Шрифт:
Идея «перемены мест» была очень популярна в русской культуре XVI-XVII вв. Ее беллетристическую разработку находим в одном из самых распространенных на Руси рассказов «Римских деяний» — в «Прикладе о цесаре Иовиане и о его ниспадении, и как господь многажды гордым противится, а смиренных возносит и дает благодать», а также в известном аналоге этого переводного «приклада» —в «Повести о царе Аггее, како пострада гордости ради». Аггей усумнился в справедливости слов Писания «богатии обнищаша и беднии обогатеша», впал в греховное раздумье.
140
За гордыню бог наказал его лишением власти и трона, нищетой и наготой, а после раскаяния опять сделал царем.
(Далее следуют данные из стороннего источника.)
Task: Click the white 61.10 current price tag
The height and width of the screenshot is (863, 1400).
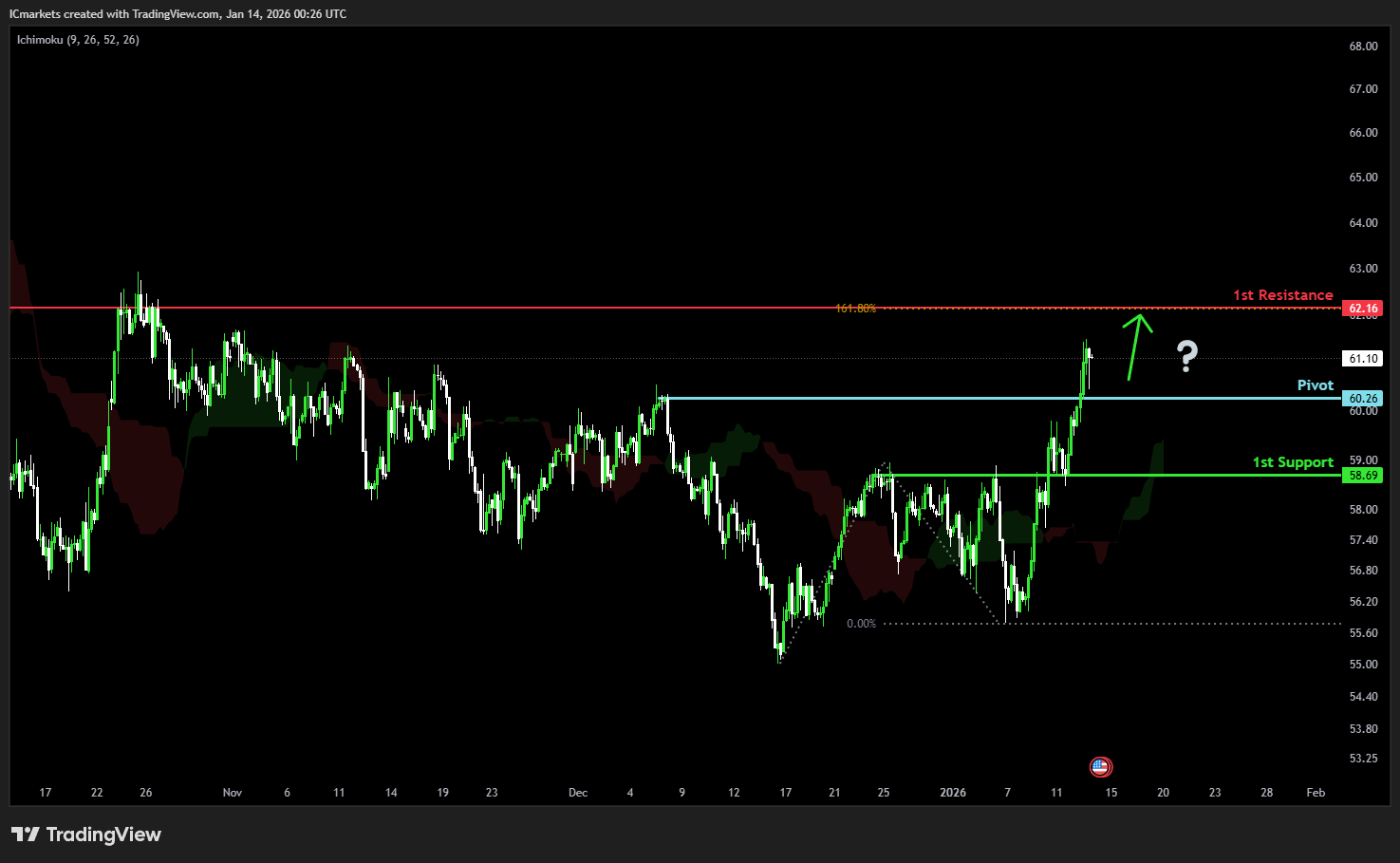Action: [x=1363, y=359]
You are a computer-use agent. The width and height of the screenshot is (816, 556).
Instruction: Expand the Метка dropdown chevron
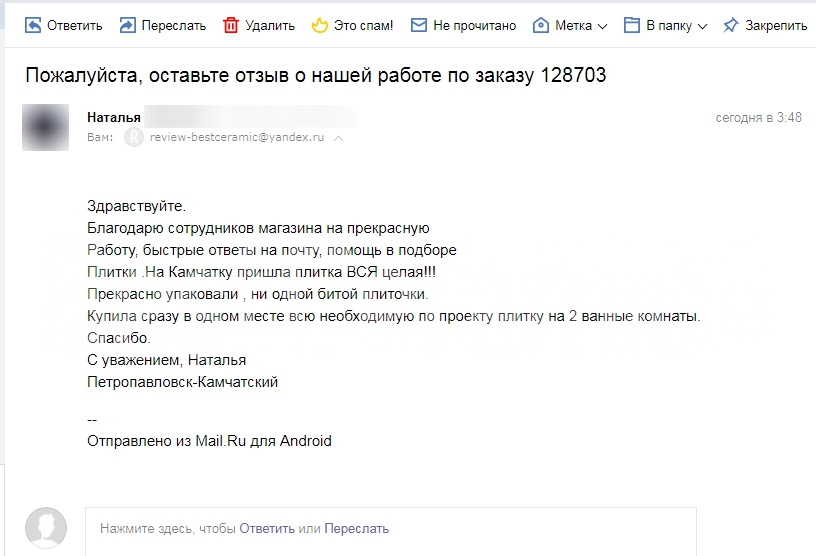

В критические моменты своей жизни юродствовал Иван Грозный (см. раздел «Лицедейство Грозного»), который не случайно и не из одного озорства избрал пародийный литературный псевдоним «Парфений Уродивый». [184] Этот псевдоним также имеет касательство к мистической близости царя и изгоя. Иван Грозный всю жизнь боялся потерять престол, поэтому такая идея отнюдь не казалась ему отвлеченной. Юродствовал и патриарх Никон, когда 10 июля 1658 г. неожиданно для всех и демонстративно оставил престол патриарха Московского и всея Руси. Юродствовал, как мы помним, униженный епископ коломенский Павел.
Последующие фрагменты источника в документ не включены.